I turned 32 on Monday.
Birthdays have never really been my favorite thing on earth. I don’t dislike them, but they have never been something that I look forward to with the all-encompassing excitement of some of my friends. I’m not sure why that is. Maybe it’s my inexplicable anxiety about being the center of attention (except when performing on stage… one day, I might actually figure out a logical explanation for that phenomenon), or maybe it’s the notion that I’m supposed to have some big party that never winds up being what I really wanted in the first place. It certainly isn’t about getting older, because I sort of enjoy that part. It’s like checking boxes off a list: 31 – finished!
This year, for the first time in a loooooooooong time, I didn’t plan anything. The restaurant I’d chosen for “birthday fancy dinner” was closed on Mondays, so I made a Tuesday reservation. The Horse Whisperer encouraged me to invite some people over for dinner or cake, but I just kind of never got around to it. And friends, it was glorious. At sunset the night before my birthday, we had gingerbread cake from Miette. I took Monday off, and we spent the day as tourists in our city (one of my favorite things to do in the world).
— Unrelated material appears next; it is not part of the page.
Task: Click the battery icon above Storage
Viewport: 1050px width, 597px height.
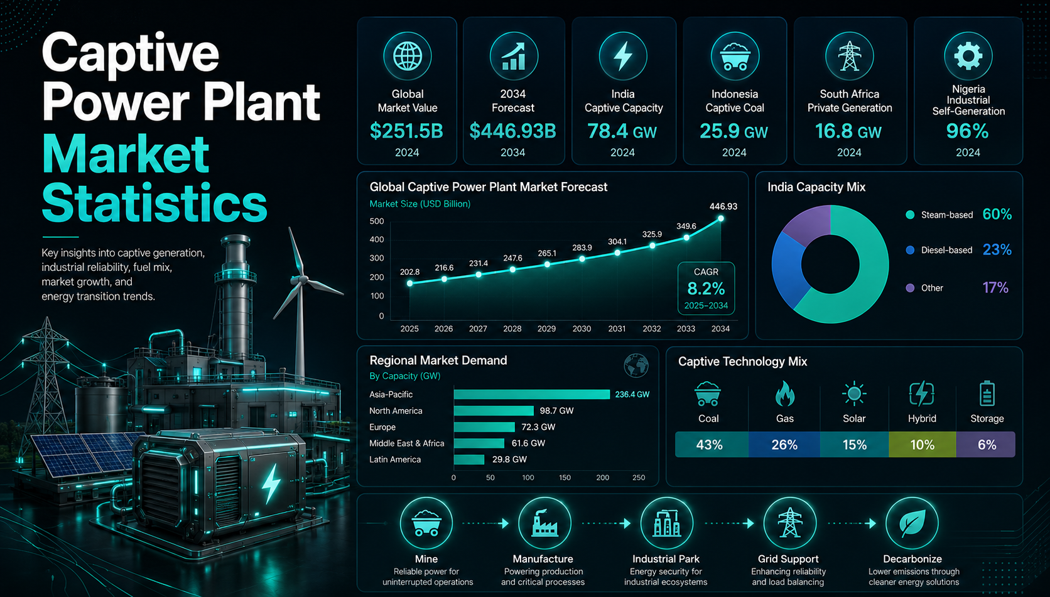Action: click(987, 394)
And oh, that fancy birthday dinner? I serendipitously won two tickets from 7×7 Magazine to attend the gorgeous Jardiniere 15th Anniversary Dinner, benefitting Share our Strength. It was the most incredible meal, with each course prepared by a different Jardiniere alum, and paired with some kind of gorgeous wine or another.
It was a perfect day, and the best birthday I can remember. And last night, we went to our original fancy birthday dinner, making it day three of birthday-ness. And I have loved every moment of it, but I’m now ready to stop “turning” 32 and start simply being 32. Three days of birthday are fantastic, and plenty enough for me.